On corruption, Khan warned those who claimed that they would not answer that "we will extract answers from them". Those who threaten, raise a hue and cry, and stage drama, they were the same people who tried to use influence from abroad as well, the premier said.
The premier added that he had submitted some 60 documents to the Supreme Court of Pakistan whereas those who raised a hue and cry "only submitted Qatari letters and Calibri font documents".
The PM further underscored that none of the cases against the Opposition leader was filed by the incumbent government but that it just let the institutions operate independently and gave them full authority to proceed without any pressure.
Terming corruption as the biggest impediment in the country's progress, Khan said the looters of public money would be held accountable at every cost. He mentioned: "This time, the powerful will come under the claw of accountability … [those] who had inflicted immense damage to the country during their tenures.
"I have been waiting for this moment for 22 years [of my political struggle] to bring to book those who plundered public money," he said, noting that national culprits were dubbing accountability as "political revenge and a threat to democracy.

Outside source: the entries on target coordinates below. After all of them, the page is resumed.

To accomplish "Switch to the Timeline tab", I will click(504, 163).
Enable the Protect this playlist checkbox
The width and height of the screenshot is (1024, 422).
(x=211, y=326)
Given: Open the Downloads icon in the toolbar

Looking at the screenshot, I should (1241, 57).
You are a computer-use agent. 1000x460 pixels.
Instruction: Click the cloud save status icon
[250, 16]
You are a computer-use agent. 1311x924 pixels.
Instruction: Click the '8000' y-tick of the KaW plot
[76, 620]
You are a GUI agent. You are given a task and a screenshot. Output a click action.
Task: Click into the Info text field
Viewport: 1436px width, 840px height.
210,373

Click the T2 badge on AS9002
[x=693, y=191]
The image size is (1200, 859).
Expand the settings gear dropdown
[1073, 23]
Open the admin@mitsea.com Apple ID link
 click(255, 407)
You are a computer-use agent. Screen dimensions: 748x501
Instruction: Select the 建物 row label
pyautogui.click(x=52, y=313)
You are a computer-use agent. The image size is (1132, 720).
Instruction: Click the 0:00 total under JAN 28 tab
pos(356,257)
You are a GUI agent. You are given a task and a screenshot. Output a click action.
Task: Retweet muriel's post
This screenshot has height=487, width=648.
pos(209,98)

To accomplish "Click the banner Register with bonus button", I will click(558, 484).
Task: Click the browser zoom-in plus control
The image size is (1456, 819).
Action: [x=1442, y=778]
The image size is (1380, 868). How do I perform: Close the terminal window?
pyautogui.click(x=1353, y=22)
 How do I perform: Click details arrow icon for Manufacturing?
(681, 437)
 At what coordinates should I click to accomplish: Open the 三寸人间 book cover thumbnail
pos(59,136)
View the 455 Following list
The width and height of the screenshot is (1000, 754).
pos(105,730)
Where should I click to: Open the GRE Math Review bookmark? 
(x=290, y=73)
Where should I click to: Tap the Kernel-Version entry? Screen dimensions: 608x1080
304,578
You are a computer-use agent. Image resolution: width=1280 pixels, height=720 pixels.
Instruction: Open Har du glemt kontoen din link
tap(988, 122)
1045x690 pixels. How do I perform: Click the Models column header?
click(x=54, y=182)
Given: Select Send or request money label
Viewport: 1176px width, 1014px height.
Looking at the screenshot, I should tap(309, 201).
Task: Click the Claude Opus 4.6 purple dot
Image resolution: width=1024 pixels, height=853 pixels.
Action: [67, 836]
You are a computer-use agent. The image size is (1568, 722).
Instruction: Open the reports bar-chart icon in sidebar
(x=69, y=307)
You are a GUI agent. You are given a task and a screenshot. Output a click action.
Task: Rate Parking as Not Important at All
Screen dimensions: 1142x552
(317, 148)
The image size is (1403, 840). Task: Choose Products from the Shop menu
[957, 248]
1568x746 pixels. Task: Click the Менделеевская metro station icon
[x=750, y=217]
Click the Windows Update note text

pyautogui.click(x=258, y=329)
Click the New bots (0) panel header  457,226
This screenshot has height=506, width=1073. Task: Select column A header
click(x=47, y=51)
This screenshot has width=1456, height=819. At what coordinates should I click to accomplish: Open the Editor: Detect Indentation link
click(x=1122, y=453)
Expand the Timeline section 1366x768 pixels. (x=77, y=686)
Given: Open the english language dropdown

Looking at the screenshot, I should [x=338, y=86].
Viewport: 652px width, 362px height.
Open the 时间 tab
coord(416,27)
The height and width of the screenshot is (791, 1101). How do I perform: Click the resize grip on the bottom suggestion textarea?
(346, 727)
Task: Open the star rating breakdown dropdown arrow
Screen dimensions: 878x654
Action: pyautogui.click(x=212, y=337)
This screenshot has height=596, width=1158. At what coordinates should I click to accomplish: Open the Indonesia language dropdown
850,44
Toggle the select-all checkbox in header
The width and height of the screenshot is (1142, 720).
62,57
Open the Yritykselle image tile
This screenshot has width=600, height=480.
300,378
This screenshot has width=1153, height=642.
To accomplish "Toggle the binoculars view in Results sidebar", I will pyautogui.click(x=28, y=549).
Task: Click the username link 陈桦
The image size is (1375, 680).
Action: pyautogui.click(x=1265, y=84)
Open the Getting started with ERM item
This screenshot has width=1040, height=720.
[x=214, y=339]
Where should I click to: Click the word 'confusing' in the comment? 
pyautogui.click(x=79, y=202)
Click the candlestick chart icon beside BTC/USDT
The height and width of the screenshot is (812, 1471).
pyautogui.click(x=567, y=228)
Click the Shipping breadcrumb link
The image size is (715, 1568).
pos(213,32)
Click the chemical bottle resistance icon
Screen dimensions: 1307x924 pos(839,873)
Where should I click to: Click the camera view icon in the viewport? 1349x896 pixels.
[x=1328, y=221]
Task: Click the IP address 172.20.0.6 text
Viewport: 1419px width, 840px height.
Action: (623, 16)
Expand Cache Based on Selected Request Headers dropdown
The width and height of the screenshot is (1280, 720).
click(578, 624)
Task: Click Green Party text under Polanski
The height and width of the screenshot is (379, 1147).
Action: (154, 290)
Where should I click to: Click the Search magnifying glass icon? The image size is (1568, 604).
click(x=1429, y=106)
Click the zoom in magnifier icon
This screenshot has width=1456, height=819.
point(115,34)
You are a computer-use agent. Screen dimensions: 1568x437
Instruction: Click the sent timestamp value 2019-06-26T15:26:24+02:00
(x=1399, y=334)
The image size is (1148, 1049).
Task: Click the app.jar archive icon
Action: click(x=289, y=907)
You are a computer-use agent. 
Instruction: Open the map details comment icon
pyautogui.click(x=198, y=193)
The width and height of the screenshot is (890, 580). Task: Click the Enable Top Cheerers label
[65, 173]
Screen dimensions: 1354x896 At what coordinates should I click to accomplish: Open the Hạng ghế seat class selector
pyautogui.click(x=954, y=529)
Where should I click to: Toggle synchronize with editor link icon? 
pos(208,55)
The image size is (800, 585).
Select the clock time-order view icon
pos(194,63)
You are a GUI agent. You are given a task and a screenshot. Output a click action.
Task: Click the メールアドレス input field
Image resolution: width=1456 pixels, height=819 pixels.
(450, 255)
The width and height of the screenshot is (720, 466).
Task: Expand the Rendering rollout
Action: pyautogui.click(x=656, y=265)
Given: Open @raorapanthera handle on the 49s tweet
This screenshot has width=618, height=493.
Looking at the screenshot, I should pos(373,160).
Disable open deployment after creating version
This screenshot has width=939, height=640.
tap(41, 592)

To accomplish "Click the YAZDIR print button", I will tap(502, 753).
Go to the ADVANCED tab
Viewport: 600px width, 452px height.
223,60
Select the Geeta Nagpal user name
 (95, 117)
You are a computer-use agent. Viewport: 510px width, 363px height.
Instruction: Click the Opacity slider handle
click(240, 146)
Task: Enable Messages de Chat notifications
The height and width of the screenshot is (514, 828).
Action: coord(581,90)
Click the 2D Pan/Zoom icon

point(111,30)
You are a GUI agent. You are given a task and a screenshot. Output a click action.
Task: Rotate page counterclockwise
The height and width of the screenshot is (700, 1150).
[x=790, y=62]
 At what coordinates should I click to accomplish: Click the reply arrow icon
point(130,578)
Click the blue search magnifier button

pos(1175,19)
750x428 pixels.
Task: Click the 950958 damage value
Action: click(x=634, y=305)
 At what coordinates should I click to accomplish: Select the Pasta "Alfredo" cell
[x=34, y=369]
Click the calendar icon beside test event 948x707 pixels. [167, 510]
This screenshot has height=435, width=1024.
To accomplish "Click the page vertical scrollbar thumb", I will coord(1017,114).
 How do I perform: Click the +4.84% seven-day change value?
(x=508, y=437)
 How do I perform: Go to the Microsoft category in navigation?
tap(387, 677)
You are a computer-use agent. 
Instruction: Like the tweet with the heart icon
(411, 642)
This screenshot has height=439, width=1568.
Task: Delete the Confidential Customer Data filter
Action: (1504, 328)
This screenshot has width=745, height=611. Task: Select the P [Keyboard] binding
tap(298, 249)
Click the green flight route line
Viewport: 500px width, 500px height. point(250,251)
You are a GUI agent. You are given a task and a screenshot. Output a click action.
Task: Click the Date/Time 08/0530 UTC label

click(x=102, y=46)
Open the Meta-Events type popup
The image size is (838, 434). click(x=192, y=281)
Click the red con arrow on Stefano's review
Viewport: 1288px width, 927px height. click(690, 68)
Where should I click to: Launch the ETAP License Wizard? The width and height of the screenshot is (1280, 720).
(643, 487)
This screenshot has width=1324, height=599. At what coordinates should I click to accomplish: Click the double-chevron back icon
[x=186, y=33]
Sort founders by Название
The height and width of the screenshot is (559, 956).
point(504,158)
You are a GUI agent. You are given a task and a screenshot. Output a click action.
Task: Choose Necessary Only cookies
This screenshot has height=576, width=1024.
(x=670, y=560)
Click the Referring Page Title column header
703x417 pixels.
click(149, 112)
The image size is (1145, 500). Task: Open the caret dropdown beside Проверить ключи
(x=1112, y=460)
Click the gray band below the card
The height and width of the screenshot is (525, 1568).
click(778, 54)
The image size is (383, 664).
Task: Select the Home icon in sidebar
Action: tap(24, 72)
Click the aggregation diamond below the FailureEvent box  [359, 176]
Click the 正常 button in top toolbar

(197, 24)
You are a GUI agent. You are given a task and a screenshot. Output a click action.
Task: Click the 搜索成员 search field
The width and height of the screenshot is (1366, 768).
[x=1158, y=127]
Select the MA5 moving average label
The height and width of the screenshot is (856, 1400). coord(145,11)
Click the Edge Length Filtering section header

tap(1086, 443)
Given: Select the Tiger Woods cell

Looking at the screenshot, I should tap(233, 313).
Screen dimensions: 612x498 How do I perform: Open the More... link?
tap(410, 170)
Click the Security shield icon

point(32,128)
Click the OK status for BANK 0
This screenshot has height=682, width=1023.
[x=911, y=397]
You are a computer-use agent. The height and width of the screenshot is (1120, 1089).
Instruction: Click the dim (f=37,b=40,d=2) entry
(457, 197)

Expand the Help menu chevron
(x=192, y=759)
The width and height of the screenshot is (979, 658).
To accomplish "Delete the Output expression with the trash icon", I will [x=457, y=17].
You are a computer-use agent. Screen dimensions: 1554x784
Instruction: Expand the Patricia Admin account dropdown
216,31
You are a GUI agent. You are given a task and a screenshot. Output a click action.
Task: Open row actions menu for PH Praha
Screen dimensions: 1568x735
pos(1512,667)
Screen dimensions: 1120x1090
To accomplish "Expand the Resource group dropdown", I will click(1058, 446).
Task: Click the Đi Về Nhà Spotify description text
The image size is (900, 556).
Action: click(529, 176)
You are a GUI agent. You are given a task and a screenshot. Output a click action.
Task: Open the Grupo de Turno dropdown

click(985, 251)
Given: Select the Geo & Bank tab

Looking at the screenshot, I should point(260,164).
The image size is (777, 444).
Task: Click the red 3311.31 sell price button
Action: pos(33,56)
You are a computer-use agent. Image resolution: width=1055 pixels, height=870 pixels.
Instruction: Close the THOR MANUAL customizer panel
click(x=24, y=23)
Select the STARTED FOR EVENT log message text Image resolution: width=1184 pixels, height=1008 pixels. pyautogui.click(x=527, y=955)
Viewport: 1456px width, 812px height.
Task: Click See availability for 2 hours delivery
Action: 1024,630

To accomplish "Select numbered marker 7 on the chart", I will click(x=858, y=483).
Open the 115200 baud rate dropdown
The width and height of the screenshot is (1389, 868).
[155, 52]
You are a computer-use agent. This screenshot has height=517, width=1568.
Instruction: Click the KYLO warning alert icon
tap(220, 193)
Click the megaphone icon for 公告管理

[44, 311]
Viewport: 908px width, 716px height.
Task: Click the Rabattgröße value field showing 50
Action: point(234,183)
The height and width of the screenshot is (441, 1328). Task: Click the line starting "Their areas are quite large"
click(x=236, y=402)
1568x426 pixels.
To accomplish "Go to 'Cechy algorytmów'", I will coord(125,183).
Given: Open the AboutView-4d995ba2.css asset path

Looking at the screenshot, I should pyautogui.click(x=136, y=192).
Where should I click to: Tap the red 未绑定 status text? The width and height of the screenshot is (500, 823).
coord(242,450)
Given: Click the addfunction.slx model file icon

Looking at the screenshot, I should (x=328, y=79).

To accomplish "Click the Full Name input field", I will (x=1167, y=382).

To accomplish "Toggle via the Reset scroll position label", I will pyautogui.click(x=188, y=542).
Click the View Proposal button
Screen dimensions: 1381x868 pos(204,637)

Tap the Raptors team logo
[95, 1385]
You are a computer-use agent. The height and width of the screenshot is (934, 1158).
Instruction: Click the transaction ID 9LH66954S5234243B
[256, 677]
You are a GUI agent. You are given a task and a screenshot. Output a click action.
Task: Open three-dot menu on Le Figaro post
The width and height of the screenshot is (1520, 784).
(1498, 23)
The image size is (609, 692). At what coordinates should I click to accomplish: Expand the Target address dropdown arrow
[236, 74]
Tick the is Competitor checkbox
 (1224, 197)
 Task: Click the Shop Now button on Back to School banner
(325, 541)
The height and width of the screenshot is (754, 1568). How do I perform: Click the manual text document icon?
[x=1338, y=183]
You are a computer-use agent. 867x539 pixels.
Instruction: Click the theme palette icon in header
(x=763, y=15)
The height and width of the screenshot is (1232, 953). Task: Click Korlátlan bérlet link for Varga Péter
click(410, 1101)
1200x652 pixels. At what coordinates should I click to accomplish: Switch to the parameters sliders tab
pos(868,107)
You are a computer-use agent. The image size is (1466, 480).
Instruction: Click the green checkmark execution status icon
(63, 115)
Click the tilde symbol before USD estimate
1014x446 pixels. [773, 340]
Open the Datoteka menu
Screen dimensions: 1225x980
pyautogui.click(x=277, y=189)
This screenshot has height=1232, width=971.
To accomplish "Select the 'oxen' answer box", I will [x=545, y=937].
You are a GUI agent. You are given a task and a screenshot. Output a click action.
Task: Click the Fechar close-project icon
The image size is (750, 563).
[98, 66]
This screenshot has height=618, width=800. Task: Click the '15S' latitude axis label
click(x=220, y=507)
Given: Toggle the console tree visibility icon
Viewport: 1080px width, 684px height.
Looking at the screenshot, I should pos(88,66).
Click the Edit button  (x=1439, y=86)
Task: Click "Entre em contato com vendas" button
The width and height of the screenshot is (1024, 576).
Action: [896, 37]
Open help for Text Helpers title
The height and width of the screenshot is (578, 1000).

"In fact, they want to hide their corruption but people are well aware of these political gimmicks," he said.
He wished to restore the confidence of international investors in Pakistan by ending corruption, Khan said, adding that several overseas Pakistani entrepreneurs had told him that they were willing to invest in the country but were hesitant over the menace of corruption.
The premier expressed confidence that Pakistan would achieve the status of a strong and prosperous country as the Pakistan Tehreek-e-Insaf (PTI) government had started taking tough measures in the best national interest.
"It's my promise to the nation that I will get this country on the trajectory of development," he said.
Khan also invited the private sector to step forward in adopting the country's major hospitals and join the government's journey of bringing improvement in the health sector.
"Under the adopt-a-hospital project, we can bring a significant change in the health sector through a public-private partnership," he said, adding that the government alone could not revamp all medical facilities across Pakistan but the private sector's financial assistance could yield positive results.
He said several other groups had also approached him to adopt a hospital, which was an encouraging sign.
Separately, speaking of his friend and British-Pakistani businessperson, Aneel Musarrat, Khan said his Urdu was much better than that of Bilawal Bhutto Zardari, the chairperson of the Pakistan People's Party (PPP)/
Musarrat had earlier said his own Urdu was not good enough, to which the aforementioned was Khan's response.
The premier also lauded Musarrat, who was in attendance and would be financing the hospital to cater to the health needs of thousands of patients.